Diesen Tatbestand treibt er auf die Spitze, indem er seinen Kontrabassisten zu einem Solo auffordert, das er nach Erklingen des ersten Tons augenblicklich unterbindet. „Ich werde kein Politiker werden, obwohl ich das Zeug dazu hätte“, sagt er, und alle lachen. Überhaupt lachen sie über alles, was er sagt – wie in einer Sitcom, bloß auf Speed. Klar: Was soll man an einem Comedy-Abend auch anderes machen? Aber irgendwie klingen die Lacher nach Mario Barth.

Helges Klassiker werden besonders euphorisch begrüßt: „Texas“, „100.000 Rosen“, „Wurstfachverkäuferin“ und der „Meisenmann“. Aber auch die neuen Nummern reißen mit; der Country-Song „Johnny Klaus“ stellt gar den Höhepunkt des Abends dar. Darin erzählt Helge von der Orgel aus eine Geschichte epischen Ausmaßes, die auf der wahren Begebenheit beruht, von vorne bis hinten erfunden zu sein.



Immer wieder rennt ein Mann mit schlohweißem, langem Bart auf die Bühne, verbeugt sich, streckt seine Arme in die Luft und rennt dann wieder unvermittelt weg. Wüstenvater? Apo-Opa? Nein: Sergej Gleithmann, langjähriger Begleiter Helges und leidenschaftlicher Ausdrucks-Tänzer. Der andere Sidekick heißt Bodo, sieht aus wie Mozart und ist des Komödianten Adjutant sowie Teekoch. In gekonnter k.u.k.-Manier kommandiert Helge ihn herum und behandelt ihn gespielt gönnerisch von oben herab.

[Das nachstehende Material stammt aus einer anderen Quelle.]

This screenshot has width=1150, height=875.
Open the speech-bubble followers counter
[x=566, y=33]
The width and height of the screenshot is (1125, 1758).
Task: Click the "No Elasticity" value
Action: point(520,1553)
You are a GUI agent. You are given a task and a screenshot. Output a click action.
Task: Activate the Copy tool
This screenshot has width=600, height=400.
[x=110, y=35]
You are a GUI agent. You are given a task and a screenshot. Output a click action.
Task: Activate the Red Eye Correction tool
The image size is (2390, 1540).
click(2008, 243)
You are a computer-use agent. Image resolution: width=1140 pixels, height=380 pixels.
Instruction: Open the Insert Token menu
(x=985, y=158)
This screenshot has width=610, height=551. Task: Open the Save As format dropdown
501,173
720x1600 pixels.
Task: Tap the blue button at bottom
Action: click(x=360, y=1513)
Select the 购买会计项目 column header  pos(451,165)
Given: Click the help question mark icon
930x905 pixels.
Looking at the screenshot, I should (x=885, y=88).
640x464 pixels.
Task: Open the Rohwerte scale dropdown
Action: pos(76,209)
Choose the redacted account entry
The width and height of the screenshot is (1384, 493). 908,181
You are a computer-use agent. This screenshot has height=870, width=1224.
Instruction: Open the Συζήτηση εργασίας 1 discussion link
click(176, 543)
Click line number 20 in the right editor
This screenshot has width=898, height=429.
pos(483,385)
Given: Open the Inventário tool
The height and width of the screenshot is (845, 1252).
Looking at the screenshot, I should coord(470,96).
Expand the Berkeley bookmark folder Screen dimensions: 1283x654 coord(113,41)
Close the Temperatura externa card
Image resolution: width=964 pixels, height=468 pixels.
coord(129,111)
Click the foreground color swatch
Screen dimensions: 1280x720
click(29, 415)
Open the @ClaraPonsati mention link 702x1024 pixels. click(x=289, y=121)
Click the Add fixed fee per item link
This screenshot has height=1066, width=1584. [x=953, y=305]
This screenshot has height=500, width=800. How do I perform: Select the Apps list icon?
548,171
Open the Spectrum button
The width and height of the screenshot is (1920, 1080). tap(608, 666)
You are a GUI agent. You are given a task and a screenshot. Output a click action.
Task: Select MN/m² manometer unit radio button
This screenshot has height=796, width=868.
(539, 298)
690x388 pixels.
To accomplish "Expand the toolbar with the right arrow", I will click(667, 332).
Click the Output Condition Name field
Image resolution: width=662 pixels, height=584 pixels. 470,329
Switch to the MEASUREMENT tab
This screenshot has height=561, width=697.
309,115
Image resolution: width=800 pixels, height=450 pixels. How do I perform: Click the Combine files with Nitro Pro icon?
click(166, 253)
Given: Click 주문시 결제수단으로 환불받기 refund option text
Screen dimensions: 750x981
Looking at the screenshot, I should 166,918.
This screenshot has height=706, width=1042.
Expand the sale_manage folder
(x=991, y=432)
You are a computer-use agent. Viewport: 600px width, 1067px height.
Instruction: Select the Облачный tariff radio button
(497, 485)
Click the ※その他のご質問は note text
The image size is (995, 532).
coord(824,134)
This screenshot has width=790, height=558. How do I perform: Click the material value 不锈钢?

Gleichermaßen sicher parodiert sich Helge durch verschiedenste Musikgenres. Dem „Meisenmann“ stellt er ein atonales Kunstlied voraus, um schließlich zu jazzigem Soul zu wechseln; „Impressions“ ahmt asiatische Klänge nach; und mit „I was born as a Baby born“ liefert er einen erdigen Dada-Blues. Dazwischen: lupenreines Crooning, kleinkindlicher Scat-Gesang sowie entspanntes hin und her zwischen Flügel, Orgel, Synthie, Fender Rhodes, Vibraphon, Trompete, Gitarre und Kazoo. Drei Musiker unterstützen ihn dabei souverän unauffällig: der Gitarrist Sandro Gampietro, der Schlagzeuger Willi Ketzer und der Kontrabassist Rudi Contra.

Nach zweieinhalb Stunden (!) ist Schluss mit lustig: Helge setzt sich noch einmal an den Flügel, kündig das Gemälde „Bauernmarkt“ von Pieter Brueghel an und beendet den Abend, wie er ihn angefangen hat: mit Jazz.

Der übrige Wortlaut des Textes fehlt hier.